In late 2020, hackers infiltrated the computer systems of the European Union’s medical agency and accessed data about Covid vaccines being developed by Pfizer and Moderna. Before leaking the information online, the hackers manipulated the data in order to “undermine trust in vaccines,” authorities noted at the time.
Unfortunately, the episode signals a rising trend in cybercrime. Law enforcement officials and IT security professionals alike say malicious actors are increasingly launching attacks that compromise data integrity through manipulation or alteration. Such attacks are meant to sow disinformation, create distrust and, of course, generate revenue.
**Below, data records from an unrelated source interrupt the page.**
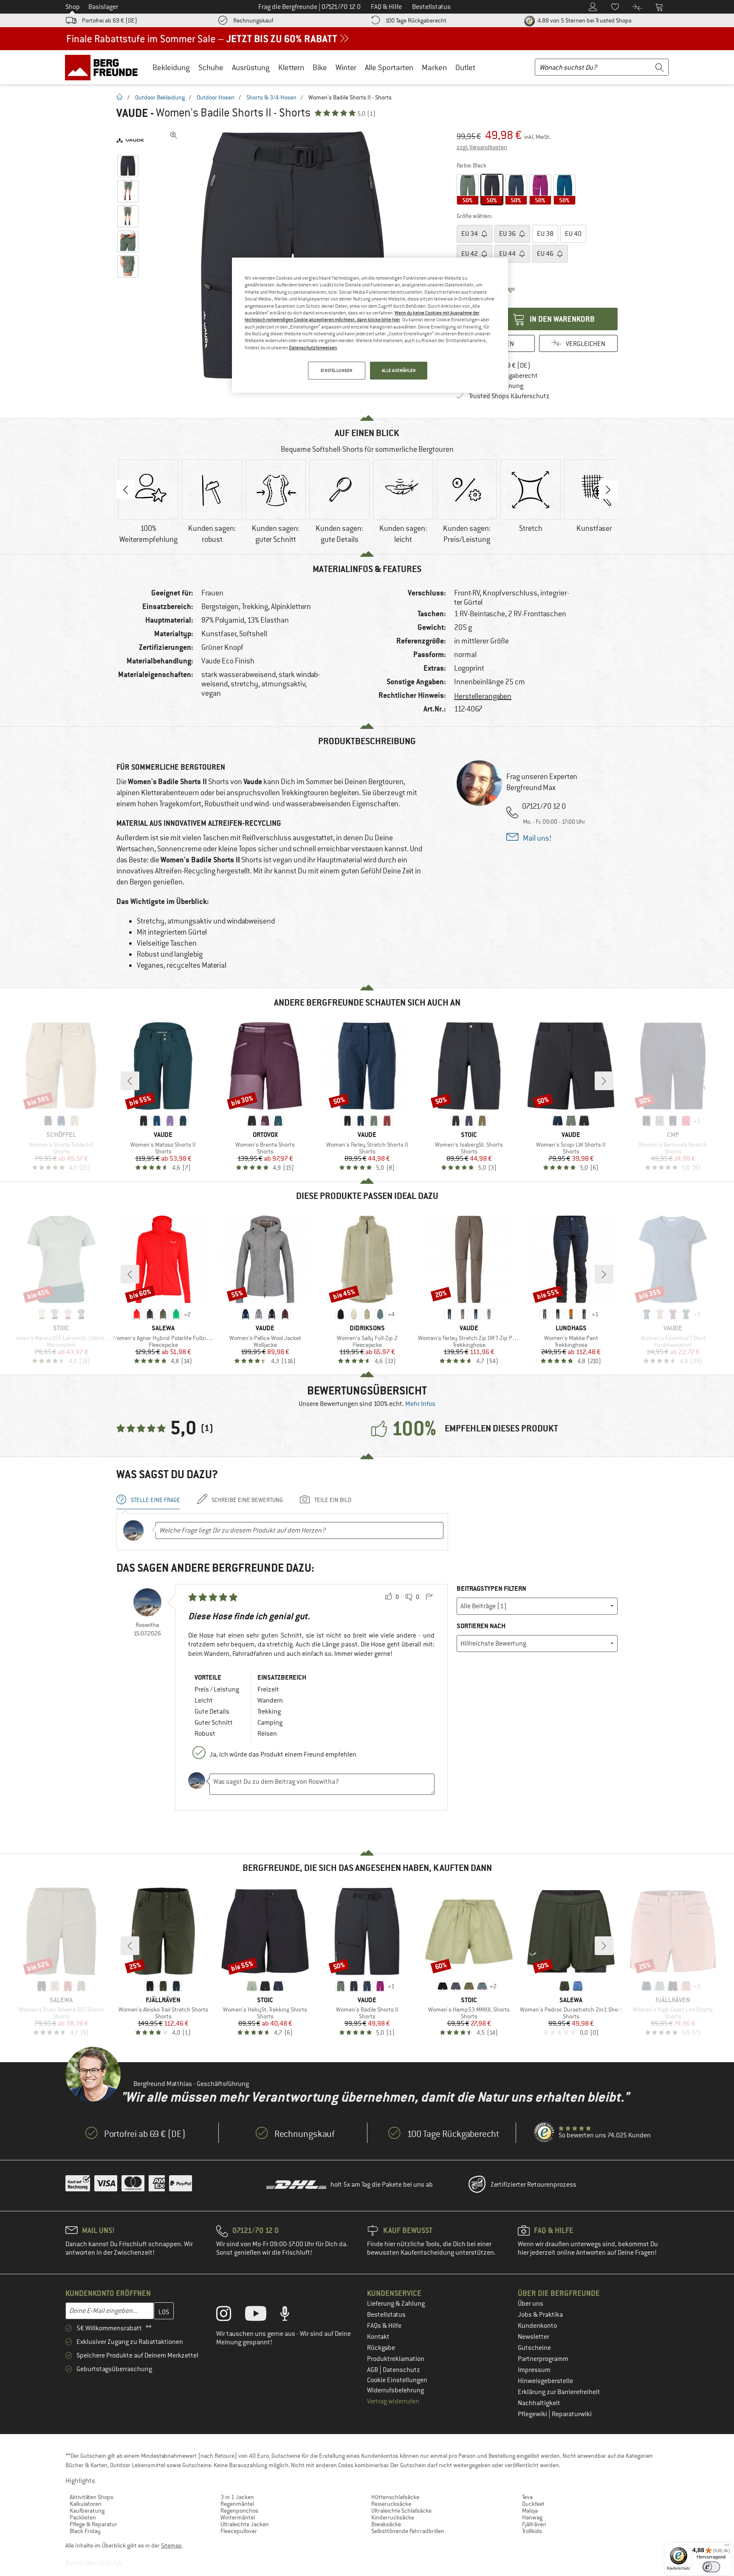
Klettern (291, 67)
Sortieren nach (481, 1625)
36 (508, 234)
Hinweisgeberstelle (545, 2381)
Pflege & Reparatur (93, 2524)
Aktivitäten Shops (91, 2497)
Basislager (103, 7)
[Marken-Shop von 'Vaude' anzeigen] (130, 140)
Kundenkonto (537, 2325)
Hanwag (532, 2517)
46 (546, 253)
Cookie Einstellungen (397, 2380)
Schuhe (210, 67)
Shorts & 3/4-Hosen (271, 97)
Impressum (534, 2370)
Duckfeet (533, 2504)
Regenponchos (239, 2510)
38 (545, 234)
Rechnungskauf (253, 20)
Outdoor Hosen (215, 97)
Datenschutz (401, 2370)
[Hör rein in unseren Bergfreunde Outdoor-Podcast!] (291, 2315)
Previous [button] (125, 489)
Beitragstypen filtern (491, 1588)
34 (470, 234)
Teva (527, 2497)
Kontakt (378, 2336)
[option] (295, 255)
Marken (434, 67)
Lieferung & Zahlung (396, 2303)
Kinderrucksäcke (392, 2517)
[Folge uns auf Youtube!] (262, 2315)
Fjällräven (534, 2524)
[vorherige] (130, 1080)
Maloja (530, 2510)
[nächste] (604, 1080)
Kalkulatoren (86, 2504)
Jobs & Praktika (540, 2314)
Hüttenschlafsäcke (395, 2497)
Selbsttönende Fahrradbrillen (407, 2531)
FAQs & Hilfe (384, 2325)
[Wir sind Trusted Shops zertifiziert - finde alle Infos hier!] (544, 2132)
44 (508, 253)
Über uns (530, 2303)
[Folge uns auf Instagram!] (230, 2315)
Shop (72, 7)
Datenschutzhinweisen (313, 348)
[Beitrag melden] (429, 1597)
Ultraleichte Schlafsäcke (401, 2510)
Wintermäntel (237, 2517)
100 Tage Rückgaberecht (415, 20)
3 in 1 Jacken (237, 2497)
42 (470, 253)
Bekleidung (171, 67)
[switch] (711, 2567)
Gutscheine (534, 2348)
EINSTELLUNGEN (336, 370)
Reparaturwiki (572, 2414)
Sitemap (171, 2545)
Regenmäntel (237, 2504)
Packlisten (83, 2517)
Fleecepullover (238, 2531)
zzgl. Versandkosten (482, 147)
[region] (370, 325)
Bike (320, 67)
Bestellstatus (386, 2314)
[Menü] (727, 2547)
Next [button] (608, 489)
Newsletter (533, 2336)
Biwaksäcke (386, 2524)
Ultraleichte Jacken (244, 2524)
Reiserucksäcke (391, 2504)
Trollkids (532, 2531)
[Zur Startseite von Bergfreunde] (104, 67)
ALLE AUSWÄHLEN (399, 370)
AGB (373, 2370)
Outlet (465, 67)
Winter (346, 67)
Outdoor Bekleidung (160, 97)
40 (573, 234)
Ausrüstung (251, 67)
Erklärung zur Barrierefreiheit (559, 2392)
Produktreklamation (395, 2359)
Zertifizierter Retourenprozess (533, 2184)
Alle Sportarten (389, 67)
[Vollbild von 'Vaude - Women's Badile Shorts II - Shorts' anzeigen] (173, 135)
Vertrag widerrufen (393, 2401)
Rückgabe (381, 2348)
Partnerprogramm (543, 2359)
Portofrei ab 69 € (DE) (109, 20)
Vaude (132, 113)
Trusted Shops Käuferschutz (509, 396)
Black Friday (85, 2531)
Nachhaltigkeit (539, 2403)
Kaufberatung (87, 2510)
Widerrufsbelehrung (395, 2390)
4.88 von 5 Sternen (584, 20)
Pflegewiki (533, 2414)
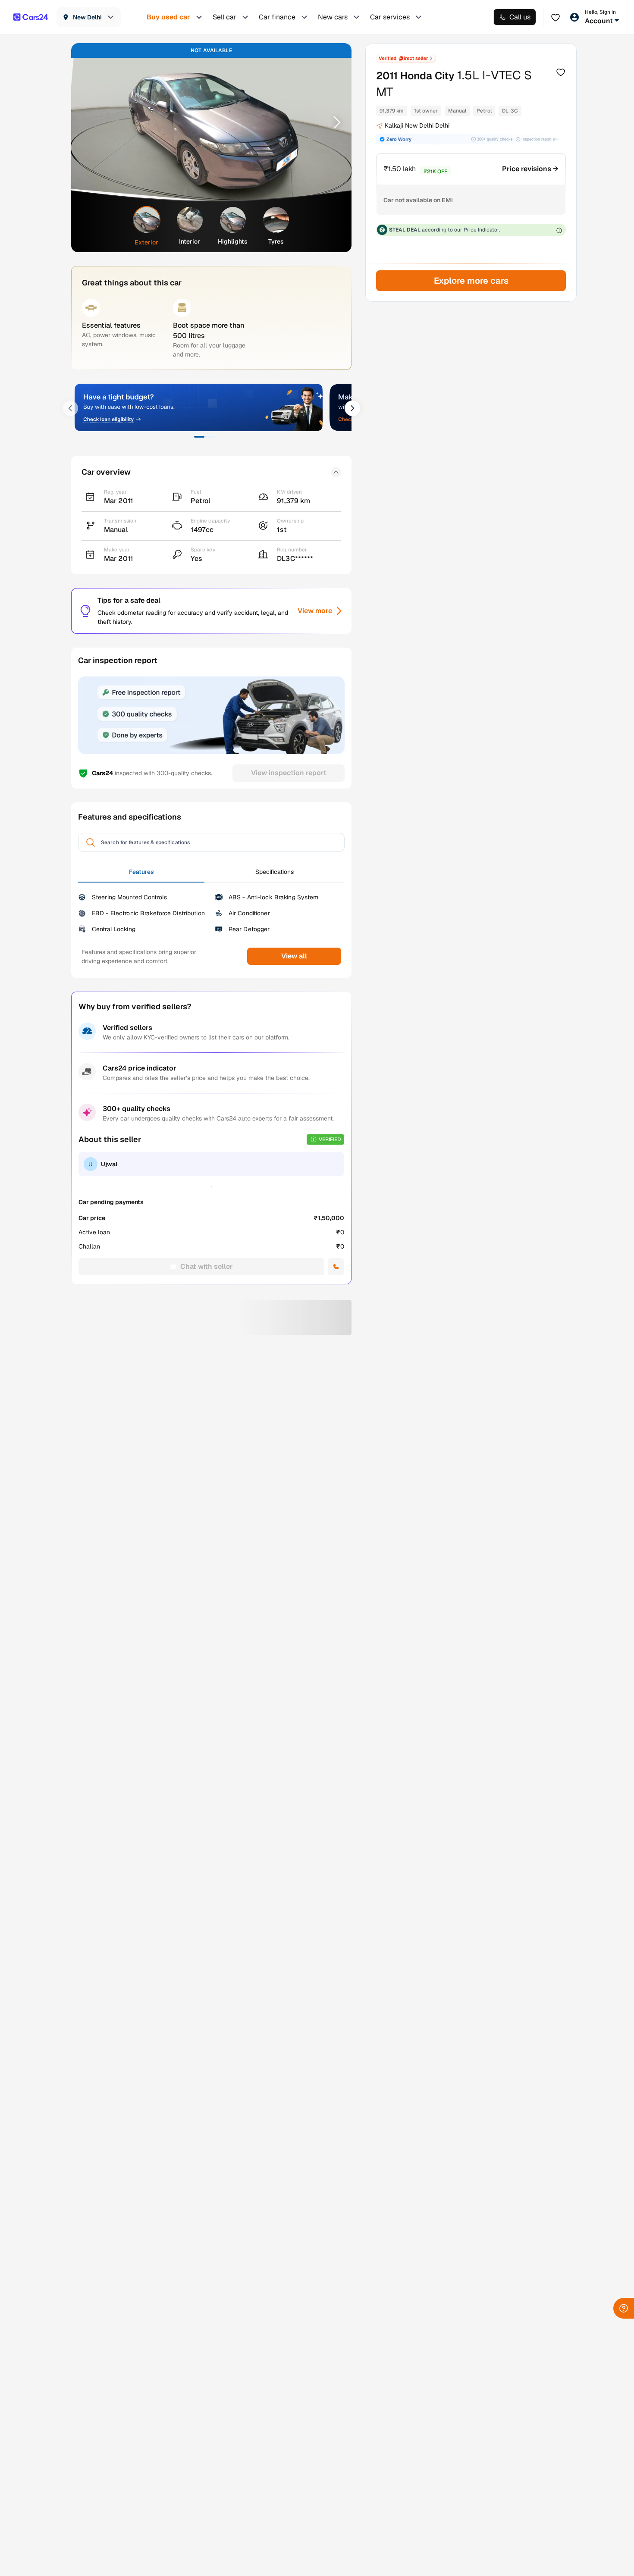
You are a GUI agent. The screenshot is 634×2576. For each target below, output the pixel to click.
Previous (89, 122)
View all (294, 956)
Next (334, 122)
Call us (519, 17)
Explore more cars (470, 280)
Whether carried out as an act of revenge by a disgruntled employee, industrial espionage by a competitor or as a means of protest by hacktivists, data tampering can have devastating effects on organizations of all shapes and sizes. By undermining confidence in essential data, such attacks directly affect decision-making and can impact all aspects of operations — from sales and marketing to budgeting and distribution.
Healthcare, financial services and government organizations have been the most frequent targets for such disinformation attacks. In many cases, the attacks are meant to provoke doubt and chaos. For example, several years ago hackers gained control of the Associated Press Twitter account and sent out a fictitious tweet about explosions in the White House. The news panicked the financial markets, wiping out $136.5 billion of value before markets recovered.
Data tampering poses particular concerns for the healthcare industry. Security researchers have already demonstrated that it is possible to use deep learning applications to add or remove abnormal findings such as nodules or tumors to CT and MRI images. Researchers note that attackers could also alter health information to commit insurance fraud, interfere with patient care or smear political candidates. It’s even theoretically possible to commit murder by increasing or decreasing someone’s prescribed medications.
For most businesses, the financial loss represents the greater risk. Malicious actors can gain control of banking or investment accounts by changing payment recipients or account owners and altering payment destinations and amounts. Additionally, hackers can manipulate a business’s website code to redirect users to malicious sites or steal credentials.
File Integrity Monitoring
End-to-end encryption, multifactor authentication and identity management solutions are among the essential preventive measures. However, none of those can help identify and correct any data that has been altered. That’s why more organizations are adopting file integrity monitoring (FIM) solutions.
FIM systems examine files to see if, when and how they changed, who changed them and whether those changes were authorized. FIM systems compare a file’s current to a known, good baseline, typically using cryptography to generate a mathematical value called a checksum. Files may be monitored at predefined intervals, randomly or in real time.
By default, most FIM systems monitor servers, databases, network devices, directory servers, applications, cloud environments and registries to alert administrators to unauthorized changes. That can be overwhelming for IT staff given the sheer volume of files being monitored. However, it is possible to reduce the load by creating policies that define specific files that must be monitored.
Data is the lifeblood of modern businesses, providing insights that help companies make better decisions, improve services, boost sales, streamline processes and optimize costs. FIM systems can help ensure that critical decisions are based on accurate data.